═════ PROVIDED INFORMATION ═════

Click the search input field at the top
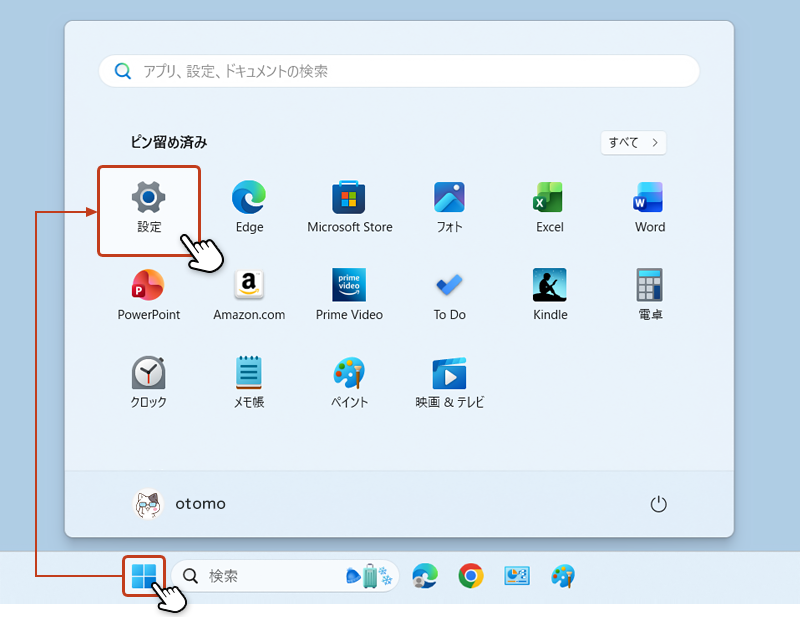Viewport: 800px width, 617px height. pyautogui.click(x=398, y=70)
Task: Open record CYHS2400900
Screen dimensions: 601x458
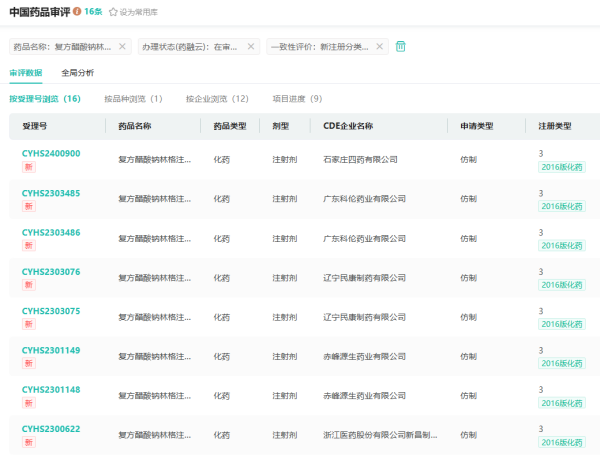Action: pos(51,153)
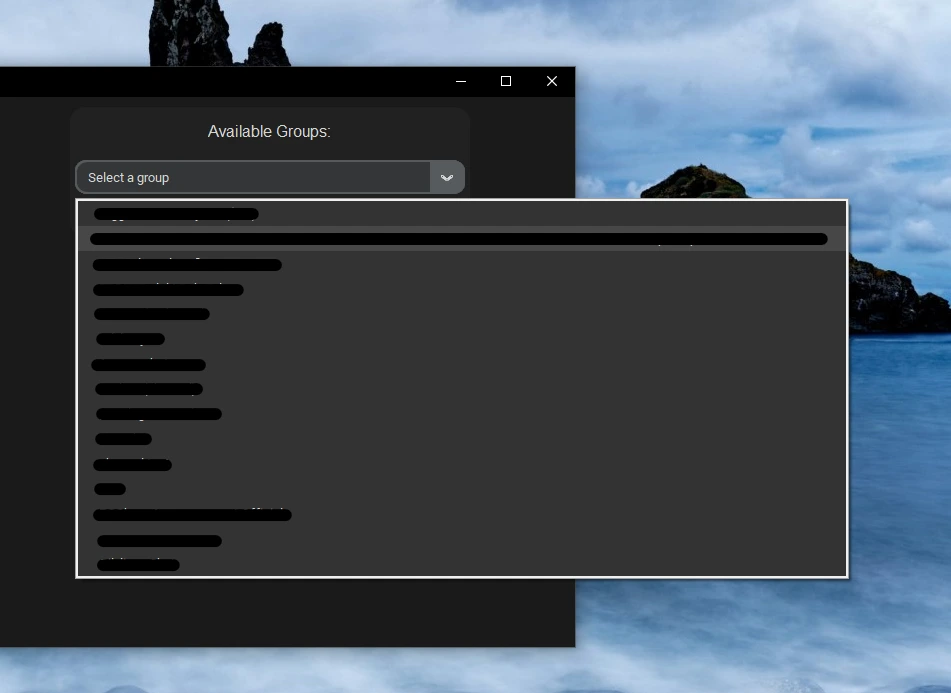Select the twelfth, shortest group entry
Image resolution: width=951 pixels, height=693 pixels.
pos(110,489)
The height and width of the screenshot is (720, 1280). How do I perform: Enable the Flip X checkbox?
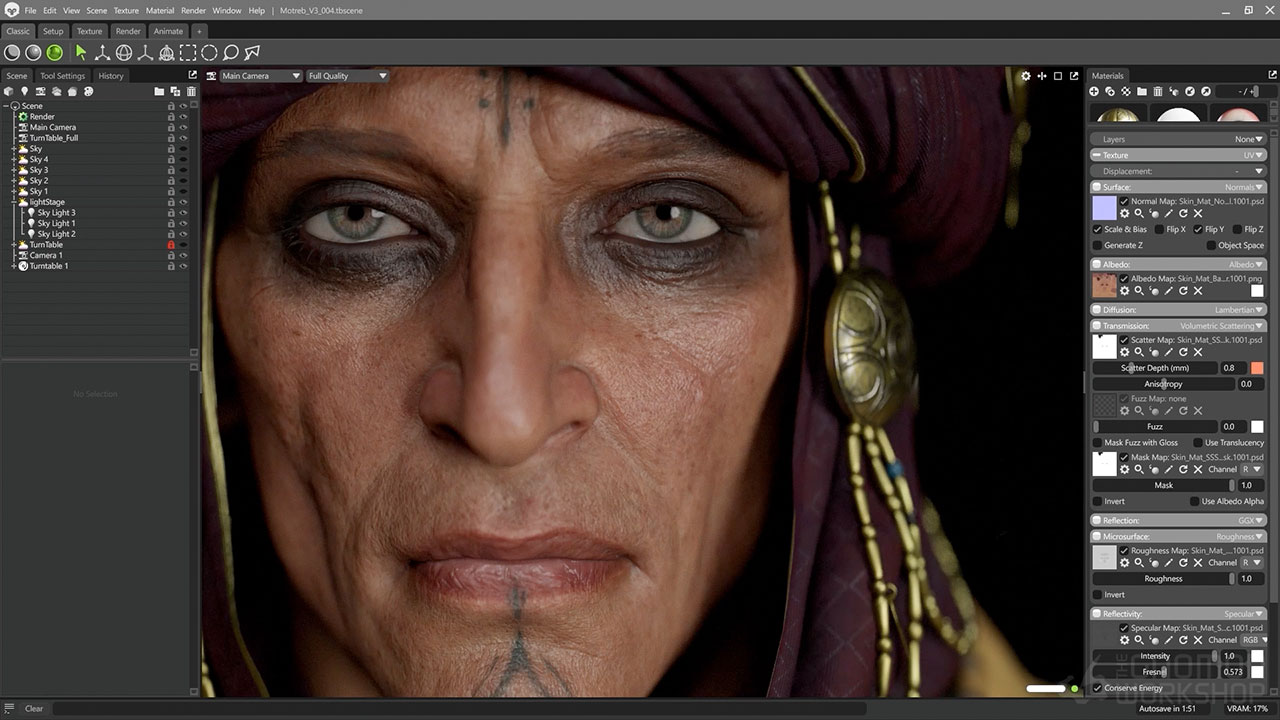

═════

WORK TO COMPLETE:
Pictures are to be dropped; every line of the records is to be returned unchanged.

REPLY:
Click the search input field at the top
Viewport: 800px width, 617px height. pyautogui.click(x=398, y=70)
Task: Open record CYHS2400900
Screen dimensions: 601x458
Action: pos(51,153)
Select the twelfth, shortest group entry
Image resolution: width=951 pixels, height=693 pixels.
pos(110,489)
The height and width of the screenshot is (720, 1280). How do I perform: Enable the Flip X checkbox?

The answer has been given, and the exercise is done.